The judge's task in sentencing such young defendants for such serious offences is not an easy one.
The Definitive Guideline on Sentencing Youths in England and Wales, issued by the Sentencing Guidelines Council in November 2009, makes it clear that the age of the defendants is widely recognised as requiring a different approach to that applied to adults.
The lower their age, the more marked the difference. In part this is because children will not have the same understanding of their actions upon other people or an appreciation of the distress they might cause, and because a young person will yield to temptation more easily, especially where peer pressure is exerted.
Young people are also more likely to benefit from being given a greater opportunity to learn from their mistakes, and there is a recognition that custody is likely to have a greater impact on young people.
However, the sentence must remain proportionate to the seriousness of the offence. An adult convicted of rape with no particularly aggravating features would be facing a five-year custodial sentence.
There would be a small reduction of perhaps a year because it was an attempted rape. That is clearly no starting point for defendants aged 10 at the time of the offence.
The key elements to determining the sentence of a young person convicted of attempted rape will be:
- Their age (chronological and emotional)
- The seriousness of the offence
- The likelihood of further offences being committed
- The extent of harm likely to result from those further offences.
In the current case the defendants' age puts them at the bottom end of the range of available sentences. The facts of the offence also appear to place it there.

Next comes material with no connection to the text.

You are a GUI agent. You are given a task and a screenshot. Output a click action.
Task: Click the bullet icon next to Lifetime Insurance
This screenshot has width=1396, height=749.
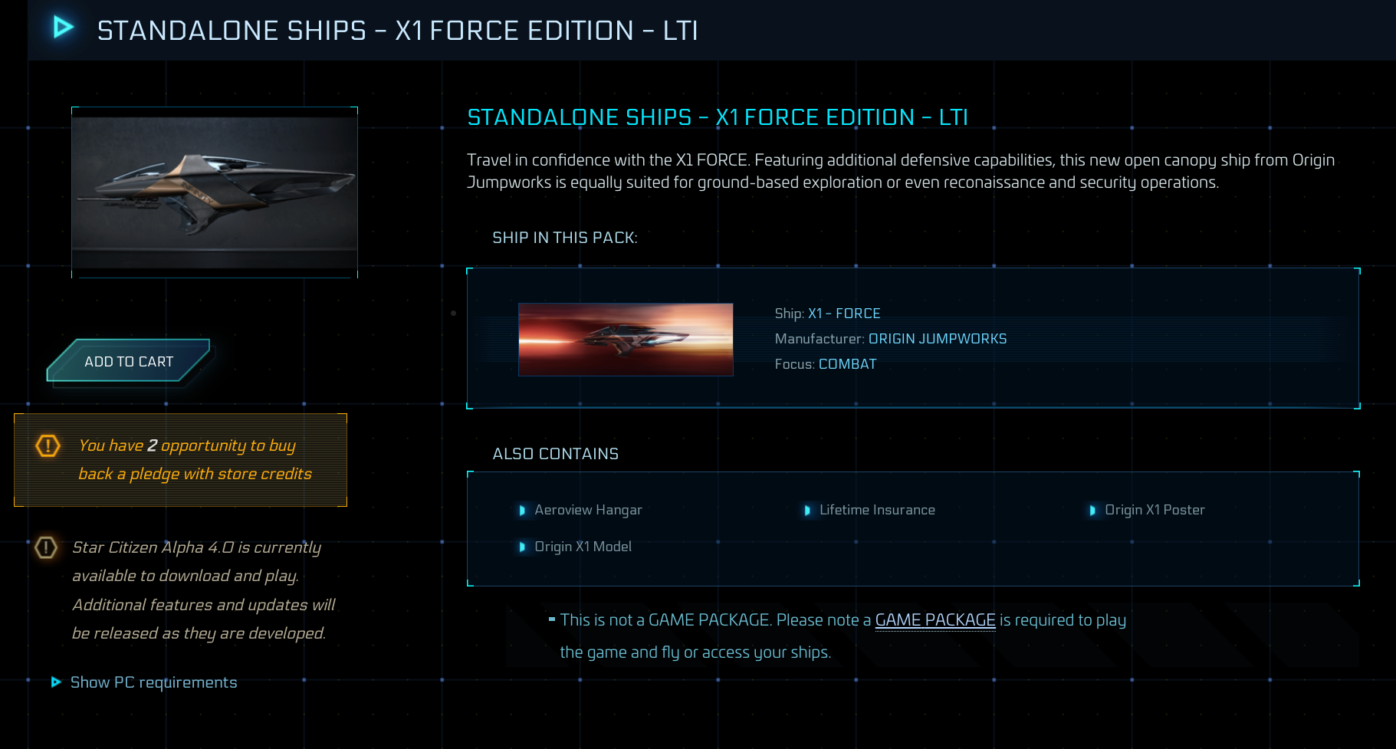click(807, 511)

There was no violence used. This was not the child equivalent of walking the victim into the woods at knifepoint. The likelihood of further offending is also likely to have been considered as low.
In addition, the judge must have regard to the welfare of the young defendants. He will rely heavily on the Pre-Sentence Report compiled by the Probation Service.
In a case of such young children, there is likely to be a psychologist's or psychiatrist's report.
If there is no custodial element to the sentence then it is likely to be in the form of a supervision order which places the defendant under the supervision of a local authority, an officer of a local probation board or a member of a youth offending team.
The terms of the order can cover foster parenting and residence, drug treatment, education and treatment that addresses the offending behaviour, such as some form of cognitive behavioural therapy which gets to the root of why the children offended.
The duty of the supervisor is to "advise, assist and befriend" the offender, and the number of days on which they can give directions to the offender is capped at 180.